• [Task directions]:
For the entries that follow, restate word for word the line containing "dispositif médical (190, 1151)", the line containing "A post shared", and every line that lies between them.

• [Supplied records]:
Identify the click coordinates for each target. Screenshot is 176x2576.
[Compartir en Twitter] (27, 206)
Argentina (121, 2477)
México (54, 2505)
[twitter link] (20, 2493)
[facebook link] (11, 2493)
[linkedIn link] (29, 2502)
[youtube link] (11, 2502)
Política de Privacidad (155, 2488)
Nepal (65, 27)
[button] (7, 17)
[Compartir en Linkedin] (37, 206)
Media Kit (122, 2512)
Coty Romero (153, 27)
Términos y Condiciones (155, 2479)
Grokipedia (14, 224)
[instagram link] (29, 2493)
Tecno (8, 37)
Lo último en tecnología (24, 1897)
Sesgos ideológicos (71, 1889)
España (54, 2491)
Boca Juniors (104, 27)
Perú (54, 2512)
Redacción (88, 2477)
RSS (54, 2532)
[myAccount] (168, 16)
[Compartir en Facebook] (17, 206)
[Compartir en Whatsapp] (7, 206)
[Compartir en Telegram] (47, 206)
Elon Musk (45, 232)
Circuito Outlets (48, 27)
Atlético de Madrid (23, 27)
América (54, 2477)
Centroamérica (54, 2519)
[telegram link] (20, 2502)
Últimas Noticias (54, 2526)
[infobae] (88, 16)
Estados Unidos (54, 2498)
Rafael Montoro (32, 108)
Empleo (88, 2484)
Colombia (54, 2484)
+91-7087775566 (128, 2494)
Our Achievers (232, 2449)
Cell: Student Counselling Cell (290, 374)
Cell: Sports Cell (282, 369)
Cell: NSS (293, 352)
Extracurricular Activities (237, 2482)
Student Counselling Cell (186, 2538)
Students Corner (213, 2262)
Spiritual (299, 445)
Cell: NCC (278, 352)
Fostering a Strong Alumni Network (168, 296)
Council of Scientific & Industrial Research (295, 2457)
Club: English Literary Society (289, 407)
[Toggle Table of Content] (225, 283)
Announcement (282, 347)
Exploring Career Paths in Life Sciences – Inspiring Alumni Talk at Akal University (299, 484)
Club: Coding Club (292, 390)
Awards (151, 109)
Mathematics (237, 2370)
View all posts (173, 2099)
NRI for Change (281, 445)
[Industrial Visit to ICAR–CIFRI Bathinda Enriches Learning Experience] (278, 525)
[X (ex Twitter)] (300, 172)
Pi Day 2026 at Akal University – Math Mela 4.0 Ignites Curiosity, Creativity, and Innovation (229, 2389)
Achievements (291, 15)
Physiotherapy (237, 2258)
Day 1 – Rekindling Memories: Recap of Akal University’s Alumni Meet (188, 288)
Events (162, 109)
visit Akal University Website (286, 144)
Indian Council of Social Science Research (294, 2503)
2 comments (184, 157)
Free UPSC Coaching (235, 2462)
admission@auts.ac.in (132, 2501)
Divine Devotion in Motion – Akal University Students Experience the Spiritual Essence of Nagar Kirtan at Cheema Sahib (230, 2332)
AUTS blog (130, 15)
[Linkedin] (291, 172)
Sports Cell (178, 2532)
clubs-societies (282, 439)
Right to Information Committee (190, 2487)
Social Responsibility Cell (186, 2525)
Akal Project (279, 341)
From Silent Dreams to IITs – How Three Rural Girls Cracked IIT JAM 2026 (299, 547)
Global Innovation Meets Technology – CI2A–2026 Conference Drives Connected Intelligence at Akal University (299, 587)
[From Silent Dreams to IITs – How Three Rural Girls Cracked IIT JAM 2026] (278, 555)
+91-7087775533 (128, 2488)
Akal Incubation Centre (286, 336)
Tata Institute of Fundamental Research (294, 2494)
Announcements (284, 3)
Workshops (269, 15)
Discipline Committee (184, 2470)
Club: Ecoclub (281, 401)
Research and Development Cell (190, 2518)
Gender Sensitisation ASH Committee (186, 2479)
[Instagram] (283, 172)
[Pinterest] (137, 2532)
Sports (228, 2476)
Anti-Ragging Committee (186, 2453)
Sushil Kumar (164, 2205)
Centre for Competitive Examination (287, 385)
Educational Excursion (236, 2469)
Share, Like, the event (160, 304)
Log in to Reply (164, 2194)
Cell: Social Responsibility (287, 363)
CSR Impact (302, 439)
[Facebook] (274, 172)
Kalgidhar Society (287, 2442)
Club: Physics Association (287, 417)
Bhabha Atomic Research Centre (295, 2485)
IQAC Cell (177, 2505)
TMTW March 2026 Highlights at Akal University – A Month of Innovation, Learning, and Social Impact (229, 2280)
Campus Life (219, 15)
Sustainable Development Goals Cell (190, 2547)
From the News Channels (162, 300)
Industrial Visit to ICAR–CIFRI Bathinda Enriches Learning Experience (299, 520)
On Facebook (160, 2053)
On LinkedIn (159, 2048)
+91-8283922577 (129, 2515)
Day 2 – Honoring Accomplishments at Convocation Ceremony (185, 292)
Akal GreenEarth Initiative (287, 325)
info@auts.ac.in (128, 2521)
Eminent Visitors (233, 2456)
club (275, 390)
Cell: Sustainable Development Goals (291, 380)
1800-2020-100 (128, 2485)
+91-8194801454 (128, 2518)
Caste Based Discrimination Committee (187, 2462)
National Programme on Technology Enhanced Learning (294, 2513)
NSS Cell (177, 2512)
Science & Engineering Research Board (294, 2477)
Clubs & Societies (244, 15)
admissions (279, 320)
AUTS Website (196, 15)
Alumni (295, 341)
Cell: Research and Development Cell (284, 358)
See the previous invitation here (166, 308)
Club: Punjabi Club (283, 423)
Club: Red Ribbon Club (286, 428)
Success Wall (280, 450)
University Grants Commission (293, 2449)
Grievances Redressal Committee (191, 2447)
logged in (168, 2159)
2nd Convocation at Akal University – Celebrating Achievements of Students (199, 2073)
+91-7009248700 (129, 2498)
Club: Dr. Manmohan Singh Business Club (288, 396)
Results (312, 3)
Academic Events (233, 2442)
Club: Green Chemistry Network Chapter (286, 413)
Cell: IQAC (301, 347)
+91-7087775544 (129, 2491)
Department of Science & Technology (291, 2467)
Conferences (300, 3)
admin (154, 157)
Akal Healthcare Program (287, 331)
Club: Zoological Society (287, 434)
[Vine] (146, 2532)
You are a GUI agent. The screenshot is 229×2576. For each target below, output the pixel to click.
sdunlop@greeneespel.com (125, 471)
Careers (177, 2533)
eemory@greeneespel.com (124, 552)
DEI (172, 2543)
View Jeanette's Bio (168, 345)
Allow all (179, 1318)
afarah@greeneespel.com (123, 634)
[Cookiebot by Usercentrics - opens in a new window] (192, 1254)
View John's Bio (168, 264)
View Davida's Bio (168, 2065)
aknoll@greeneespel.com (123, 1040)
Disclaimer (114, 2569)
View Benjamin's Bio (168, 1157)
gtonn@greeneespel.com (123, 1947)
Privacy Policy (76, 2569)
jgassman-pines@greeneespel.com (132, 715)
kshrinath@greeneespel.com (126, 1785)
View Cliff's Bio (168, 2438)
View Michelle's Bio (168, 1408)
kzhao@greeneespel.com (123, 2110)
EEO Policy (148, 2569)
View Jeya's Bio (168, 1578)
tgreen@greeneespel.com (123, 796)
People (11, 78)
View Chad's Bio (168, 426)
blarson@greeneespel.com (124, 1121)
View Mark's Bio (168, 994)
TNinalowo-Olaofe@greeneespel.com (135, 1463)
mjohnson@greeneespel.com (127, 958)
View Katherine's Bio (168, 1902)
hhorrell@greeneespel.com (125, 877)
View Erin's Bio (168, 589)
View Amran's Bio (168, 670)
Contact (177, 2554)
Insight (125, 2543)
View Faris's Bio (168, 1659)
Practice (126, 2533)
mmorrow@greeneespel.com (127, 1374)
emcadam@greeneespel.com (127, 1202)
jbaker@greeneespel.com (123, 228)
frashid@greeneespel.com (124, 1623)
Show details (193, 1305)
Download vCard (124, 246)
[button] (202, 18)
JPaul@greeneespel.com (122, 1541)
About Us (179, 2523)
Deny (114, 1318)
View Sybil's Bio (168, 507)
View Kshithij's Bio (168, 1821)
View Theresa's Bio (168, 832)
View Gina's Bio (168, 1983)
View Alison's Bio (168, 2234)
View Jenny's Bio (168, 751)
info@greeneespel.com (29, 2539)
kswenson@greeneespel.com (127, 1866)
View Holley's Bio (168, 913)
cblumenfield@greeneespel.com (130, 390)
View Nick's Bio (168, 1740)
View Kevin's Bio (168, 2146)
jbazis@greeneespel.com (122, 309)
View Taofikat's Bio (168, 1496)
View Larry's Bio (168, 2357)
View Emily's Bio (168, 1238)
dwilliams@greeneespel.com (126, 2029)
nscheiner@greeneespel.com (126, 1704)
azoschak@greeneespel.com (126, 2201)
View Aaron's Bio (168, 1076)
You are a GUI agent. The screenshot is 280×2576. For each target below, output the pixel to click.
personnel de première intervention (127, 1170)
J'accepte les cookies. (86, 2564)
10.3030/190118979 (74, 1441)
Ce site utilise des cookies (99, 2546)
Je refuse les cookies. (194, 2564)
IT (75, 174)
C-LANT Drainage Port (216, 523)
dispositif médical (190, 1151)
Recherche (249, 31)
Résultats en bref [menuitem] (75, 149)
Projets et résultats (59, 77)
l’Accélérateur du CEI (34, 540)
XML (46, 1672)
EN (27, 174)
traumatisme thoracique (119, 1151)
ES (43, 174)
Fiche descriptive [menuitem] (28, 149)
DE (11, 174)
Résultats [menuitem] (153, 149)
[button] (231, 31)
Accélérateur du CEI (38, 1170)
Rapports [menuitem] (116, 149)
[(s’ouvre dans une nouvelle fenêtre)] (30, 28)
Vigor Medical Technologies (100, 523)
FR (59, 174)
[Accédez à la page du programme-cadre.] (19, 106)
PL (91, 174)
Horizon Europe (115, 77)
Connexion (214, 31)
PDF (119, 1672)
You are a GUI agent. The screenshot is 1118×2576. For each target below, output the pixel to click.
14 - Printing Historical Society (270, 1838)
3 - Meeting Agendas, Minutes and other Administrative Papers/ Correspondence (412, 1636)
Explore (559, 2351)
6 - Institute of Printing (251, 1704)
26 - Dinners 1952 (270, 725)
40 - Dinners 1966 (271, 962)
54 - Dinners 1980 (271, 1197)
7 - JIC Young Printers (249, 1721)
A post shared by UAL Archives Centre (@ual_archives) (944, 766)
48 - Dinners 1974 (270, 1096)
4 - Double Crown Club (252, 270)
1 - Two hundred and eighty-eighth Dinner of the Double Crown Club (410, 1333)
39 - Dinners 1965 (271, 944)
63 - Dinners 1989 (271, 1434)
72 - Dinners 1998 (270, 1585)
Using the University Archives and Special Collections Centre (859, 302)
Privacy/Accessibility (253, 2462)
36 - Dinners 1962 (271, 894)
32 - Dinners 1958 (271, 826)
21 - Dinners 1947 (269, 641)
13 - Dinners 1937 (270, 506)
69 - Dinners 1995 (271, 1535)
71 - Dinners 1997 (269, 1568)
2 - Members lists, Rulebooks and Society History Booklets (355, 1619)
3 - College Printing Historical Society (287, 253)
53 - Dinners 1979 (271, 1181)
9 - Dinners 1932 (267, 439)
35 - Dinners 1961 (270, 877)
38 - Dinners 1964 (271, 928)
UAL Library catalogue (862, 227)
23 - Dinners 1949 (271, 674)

• [Answer space]:
dispositif médical (190, 1151)
Recherche (249, 31)
Résultats en bref [menuitem] (75, 149)
Projets et résultats (59, 77)
l’Accélérateur du CEI (34, 540)
XML (46, 1672)
EN (27, 174)
traumatisme thoracique (119, 1151)
ES (43, 174)
Fiche descriptive [menuitem] (28, 149)
DE (11, 174)
Résultats [menuitem] (153, 149)
[button] (231, 31)
Accélérateur du CEI (38, 1170)
Rapports [menuitem] (116, 149)
[(s’ouvre dans une nouvelle fenêtre)] (30, 28)
Vigor Medical Technologies (100, 523)
FR (59, 174)
[Accédez à la page du programme-cadre.] (19, 106)
PL (91, 174)
Horizon Europe (115, 77)
Connexion (214, 31)
PDF (119, 1672)
You are a GUI agent. The screenshot is 1118×2576. For each target below, output the pixel to click.
14 - Printing Historical Society (270, 1838)
3 - Meeting Agendas, Minutes and other Administrative Papers/ Correspondence (412, 1636)
Explore (559, 2351)
6 - Institute of Printing (251, 1704)
26 - Dinners 1952 (270, 725)
40 - Dinners 1966 (271, 962)
54 - Dinners 1980 (271, 1197)
7 - JIC Young Printers (249, 1721)
A post shared by UAL Archives Centre (@ual_archives) (944, 766)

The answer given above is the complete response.